Когда все было закончено, она осталась у него на коленях, обняв его, держа его и баюкая. Она услышала приближающиеся шаги и почувствовала, как напряглось тело Сорена. Она не пустила его.

— Я здесь, — прошептала она. — Всегда здесь.

Она подняла глаза и увидела Кингсли в дверях часовни. Она встретилась с ним взглядом, и он кивнул.

Сорен повернулся и посмотрел на Кингсли, который произнес слова, которых они ждали три часа.

— Сорен, твой сын здесь.

 

Глава 38

Всё

 

Нора в последний раз поцеловала Сорена в лоб.

— Пора, — прошептала она. — Буду ждать тебя в коридоре с Кингсли, если тебе нужна минута помолиться.

— Спасибо.

Нора поднялась с его колен и поправила юбки. Кингсли протянул руку, и она взяла ее в свои. Вместе они стояли в темном коридоре, ее голова у него на груди, его руки обнимали ее.

— Как ты? — Спросил он.

— Напугана. Счастлива, — ответила она. — Страшно от того насколько я счастлива.

— Знаю это чувство. Ощущал тоже самое, когда ты познакомила меня с сыном. Теперь ты можешь познакомить его с его сыном.

Нора посмотрела на Кингсли.

— Ты сам это сделаешь.

Кингсли прищурился на нее.

— Элли... Я говорю по опыту, когда говорю, что этот момент будет самым важным моментом в его жизни, — сказал Кингсли. — В первый раз, когда я держал Селесту? Когда я впервые встретил Нико? Это были два лучших дня в моей жизни. После сегодняшнего дня для него уже ничего не будет прежним.

— Вот почему ты должен это сделать. Потому что ты проходил через это раньше. И потому, что, если это самый важный момент в его жизни, он должен разделить его с самым важным для него человеком в мире. Это ты.

Глаза Кингсли наполнились слезами, и он улыбнулся. Охрипшим голосом и приложив руку к сердцу, он ответил:

— Это будет честью для меня.

— Merci, — сказала она, улыбаясь и дрожа одновременно. Она снова шагнула в объятия Кингсли и расслабилась. Теперь между ними не было ничего, ни тайн, ни стыда, ни горечи, ни печали.
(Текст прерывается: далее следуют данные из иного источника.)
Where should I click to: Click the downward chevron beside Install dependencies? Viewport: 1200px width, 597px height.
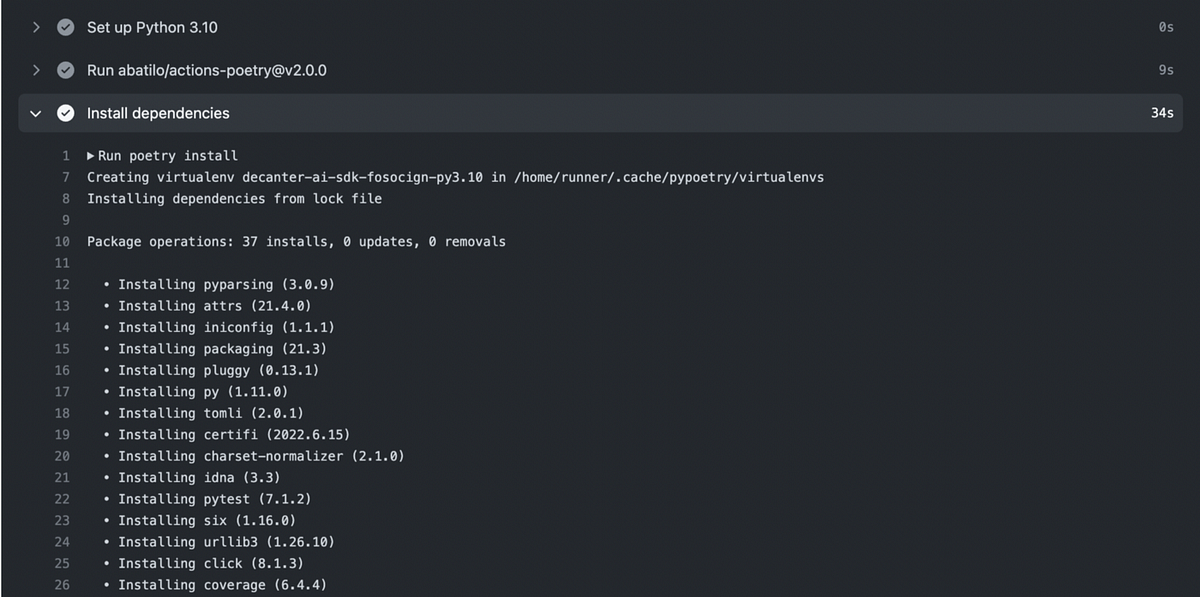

Она любила Кингсли, а Кингсли любил ее, и ничто больше не могло разлучить их троих. Потому что Бог соединил их вместе, всех троих, а то, что Бог соединил, никто не разлучит.

Сорен вышел из часовни.

— Не хотел бы ты встретиться со своим сыном сейчас, mon ami? — спросил Кинг.

— Да, — ответил Сорен. — Я бы этого очень хотел.

— Я представлю вас. Не расстраивайся, если я ему понравлюсь больше, чем ты, — сказал Кингсли. — Я уже знаком с ним. И всем я больше нравлюсь.

— Элеонор, Нико настолько же высокомерен, как и его отец?

— Никто не высокомерен как его отец. Кроме лучшего друга его отца.

— Нечестно, — сказал Сорен и все трое, плечом к плечу, пошли по коридору к вестибюлю замка. — Это не высокомерие. Это самосознание.